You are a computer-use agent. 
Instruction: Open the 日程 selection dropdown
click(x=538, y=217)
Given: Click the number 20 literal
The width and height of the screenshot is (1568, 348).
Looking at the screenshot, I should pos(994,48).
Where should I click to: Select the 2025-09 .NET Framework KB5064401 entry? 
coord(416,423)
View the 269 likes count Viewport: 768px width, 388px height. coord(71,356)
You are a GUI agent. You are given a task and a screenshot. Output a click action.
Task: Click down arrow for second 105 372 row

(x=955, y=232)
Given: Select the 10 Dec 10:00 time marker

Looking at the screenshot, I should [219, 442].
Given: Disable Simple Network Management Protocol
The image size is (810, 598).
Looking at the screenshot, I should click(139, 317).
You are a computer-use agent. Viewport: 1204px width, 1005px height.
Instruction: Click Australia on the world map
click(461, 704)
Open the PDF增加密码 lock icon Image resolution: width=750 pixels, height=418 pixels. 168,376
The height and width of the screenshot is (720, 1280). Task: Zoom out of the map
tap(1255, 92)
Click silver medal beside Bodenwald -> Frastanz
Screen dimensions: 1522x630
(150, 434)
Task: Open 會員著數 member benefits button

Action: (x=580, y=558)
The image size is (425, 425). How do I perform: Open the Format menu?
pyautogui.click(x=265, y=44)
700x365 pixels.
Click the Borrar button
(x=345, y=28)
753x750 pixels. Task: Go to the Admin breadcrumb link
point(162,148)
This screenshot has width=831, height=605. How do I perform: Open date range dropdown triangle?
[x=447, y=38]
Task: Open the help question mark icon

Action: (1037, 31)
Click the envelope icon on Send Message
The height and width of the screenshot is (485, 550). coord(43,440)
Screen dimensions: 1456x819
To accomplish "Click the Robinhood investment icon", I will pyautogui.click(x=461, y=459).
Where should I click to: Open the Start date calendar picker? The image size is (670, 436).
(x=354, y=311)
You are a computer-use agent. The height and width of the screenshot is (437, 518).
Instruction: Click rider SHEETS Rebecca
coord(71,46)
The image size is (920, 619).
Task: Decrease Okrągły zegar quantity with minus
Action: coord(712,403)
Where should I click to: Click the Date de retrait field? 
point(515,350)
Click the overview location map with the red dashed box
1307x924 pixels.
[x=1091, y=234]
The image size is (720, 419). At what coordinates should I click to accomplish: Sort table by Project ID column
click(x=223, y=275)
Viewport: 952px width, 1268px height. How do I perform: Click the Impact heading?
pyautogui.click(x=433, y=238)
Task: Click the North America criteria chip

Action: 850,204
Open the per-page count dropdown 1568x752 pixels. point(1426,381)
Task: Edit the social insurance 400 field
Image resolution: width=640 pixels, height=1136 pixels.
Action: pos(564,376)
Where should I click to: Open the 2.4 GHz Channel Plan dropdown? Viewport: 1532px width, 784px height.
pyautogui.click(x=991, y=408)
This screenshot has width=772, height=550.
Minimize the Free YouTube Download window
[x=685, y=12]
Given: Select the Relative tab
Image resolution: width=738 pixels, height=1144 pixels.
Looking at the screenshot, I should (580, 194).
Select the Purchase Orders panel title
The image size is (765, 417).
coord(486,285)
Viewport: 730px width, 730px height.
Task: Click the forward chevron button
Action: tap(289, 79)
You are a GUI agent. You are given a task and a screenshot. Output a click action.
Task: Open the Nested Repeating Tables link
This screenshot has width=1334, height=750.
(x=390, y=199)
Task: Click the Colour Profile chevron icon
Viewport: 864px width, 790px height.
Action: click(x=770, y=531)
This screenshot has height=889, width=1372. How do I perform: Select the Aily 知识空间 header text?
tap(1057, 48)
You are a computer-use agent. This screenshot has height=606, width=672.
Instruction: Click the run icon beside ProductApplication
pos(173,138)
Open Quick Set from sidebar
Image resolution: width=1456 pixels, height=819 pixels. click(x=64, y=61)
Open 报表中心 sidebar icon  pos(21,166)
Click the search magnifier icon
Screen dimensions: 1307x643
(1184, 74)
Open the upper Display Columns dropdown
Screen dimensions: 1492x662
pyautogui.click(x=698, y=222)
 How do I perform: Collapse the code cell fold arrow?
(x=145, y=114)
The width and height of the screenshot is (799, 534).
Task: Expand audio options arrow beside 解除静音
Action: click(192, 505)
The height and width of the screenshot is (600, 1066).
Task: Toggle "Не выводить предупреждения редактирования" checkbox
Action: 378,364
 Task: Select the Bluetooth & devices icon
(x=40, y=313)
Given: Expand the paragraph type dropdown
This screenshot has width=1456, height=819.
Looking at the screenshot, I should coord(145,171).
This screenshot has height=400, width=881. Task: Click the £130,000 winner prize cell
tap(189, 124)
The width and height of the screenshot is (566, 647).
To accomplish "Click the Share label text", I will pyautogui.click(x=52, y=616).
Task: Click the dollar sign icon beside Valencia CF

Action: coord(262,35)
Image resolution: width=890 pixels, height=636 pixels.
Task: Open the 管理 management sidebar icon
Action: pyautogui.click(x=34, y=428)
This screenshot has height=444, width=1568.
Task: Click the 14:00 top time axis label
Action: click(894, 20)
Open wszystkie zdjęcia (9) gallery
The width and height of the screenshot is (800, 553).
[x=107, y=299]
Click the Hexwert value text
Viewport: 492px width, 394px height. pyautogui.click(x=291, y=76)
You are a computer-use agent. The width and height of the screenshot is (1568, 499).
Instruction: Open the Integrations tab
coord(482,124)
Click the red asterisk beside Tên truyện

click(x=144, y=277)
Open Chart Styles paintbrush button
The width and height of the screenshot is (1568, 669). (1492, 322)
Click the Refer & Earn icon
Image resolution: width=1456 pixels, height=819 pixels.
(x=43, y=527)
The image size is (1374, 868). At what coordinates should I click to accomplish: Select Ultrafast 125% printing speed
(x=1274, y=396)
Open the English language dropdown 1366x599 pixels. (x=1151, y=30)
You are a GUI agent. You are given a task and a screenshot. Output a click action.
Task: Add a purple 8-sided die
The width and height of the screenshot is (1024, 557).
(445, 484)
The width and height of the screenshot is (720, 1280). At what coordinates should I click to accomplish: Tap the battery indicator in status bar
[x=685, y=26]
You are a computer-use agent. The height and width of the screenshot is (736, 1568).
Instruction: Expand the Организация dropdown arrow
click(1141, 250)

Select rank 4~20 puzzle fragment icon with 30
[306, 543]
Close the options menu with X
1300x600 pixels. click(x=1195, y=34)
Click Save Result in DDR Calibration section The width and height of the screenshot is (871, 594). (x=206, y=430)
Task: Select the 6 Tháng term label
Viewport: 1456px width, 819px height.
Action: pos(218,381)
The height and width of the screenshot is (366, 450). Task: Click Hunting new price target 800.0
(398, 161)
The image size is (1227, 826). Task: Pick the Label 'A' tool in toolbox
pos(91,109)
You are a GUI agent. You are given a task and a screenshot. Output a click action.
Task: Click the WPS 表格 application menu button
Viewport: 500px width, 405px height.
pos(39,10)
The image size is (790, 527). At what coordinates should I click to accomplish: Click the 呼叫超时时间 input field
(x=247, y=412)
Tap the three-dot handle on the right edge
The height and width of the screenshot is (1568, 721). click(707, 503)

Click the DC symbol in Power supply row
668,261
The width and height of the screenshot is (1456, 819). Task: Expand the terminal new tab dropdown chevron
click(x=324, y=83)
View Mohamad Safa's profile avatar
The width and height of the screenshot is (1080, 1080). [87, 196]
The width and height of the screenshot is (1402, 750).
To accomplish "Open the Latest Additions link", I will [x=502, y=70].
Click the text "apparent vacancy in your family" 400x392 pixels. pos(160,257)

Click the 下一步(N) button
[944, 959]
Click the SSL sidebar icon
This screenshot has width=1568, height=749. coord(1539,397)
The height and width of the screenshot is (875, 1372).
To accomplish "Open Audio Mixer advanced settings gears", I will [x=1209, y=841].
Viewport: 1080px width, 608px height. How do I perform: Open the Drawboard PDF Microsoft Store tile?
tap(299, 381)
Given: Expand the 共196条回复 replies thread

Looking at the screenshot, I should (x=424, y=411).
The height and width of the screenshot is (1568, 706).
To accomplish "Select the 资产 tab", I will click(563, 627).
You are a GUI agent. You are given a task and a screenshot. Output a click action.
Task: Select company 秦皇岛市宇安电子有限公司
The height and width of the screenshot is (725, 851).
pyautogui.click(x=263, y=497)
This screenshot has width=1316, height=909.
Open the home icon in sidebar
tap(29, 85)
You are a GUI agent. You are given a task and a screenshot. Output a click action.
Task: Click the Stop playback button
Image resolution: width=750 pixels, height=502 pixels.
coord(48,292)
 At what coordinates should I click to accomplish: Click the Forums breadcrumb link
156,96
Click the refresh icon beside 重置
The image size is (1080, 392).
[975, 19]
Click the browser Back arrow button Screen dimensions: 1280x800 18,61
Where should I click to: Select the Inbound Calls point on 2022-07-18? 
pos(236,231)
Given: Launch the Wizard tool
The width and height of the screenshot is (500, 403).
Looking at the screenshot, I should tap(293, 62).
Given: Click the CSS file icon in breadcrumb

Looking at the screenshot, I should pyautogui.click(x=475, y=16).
┄┄┄┄┄┄┄┄┄┄┄┄┄┄┄┄┄┄┄┄
GIVEN REQUEST - Please find every line in the records above that contains the word "breadcrumb", and copy each of those lines in full.

OUTPUT FOR THIS TASK -
753x750 pixels. Task: Go to the Admin breadcrumb link
 At what coordinates should I click to accomplish: Click the Forums breadcrumb link
Given: Click the CSS file icon in breadcrumb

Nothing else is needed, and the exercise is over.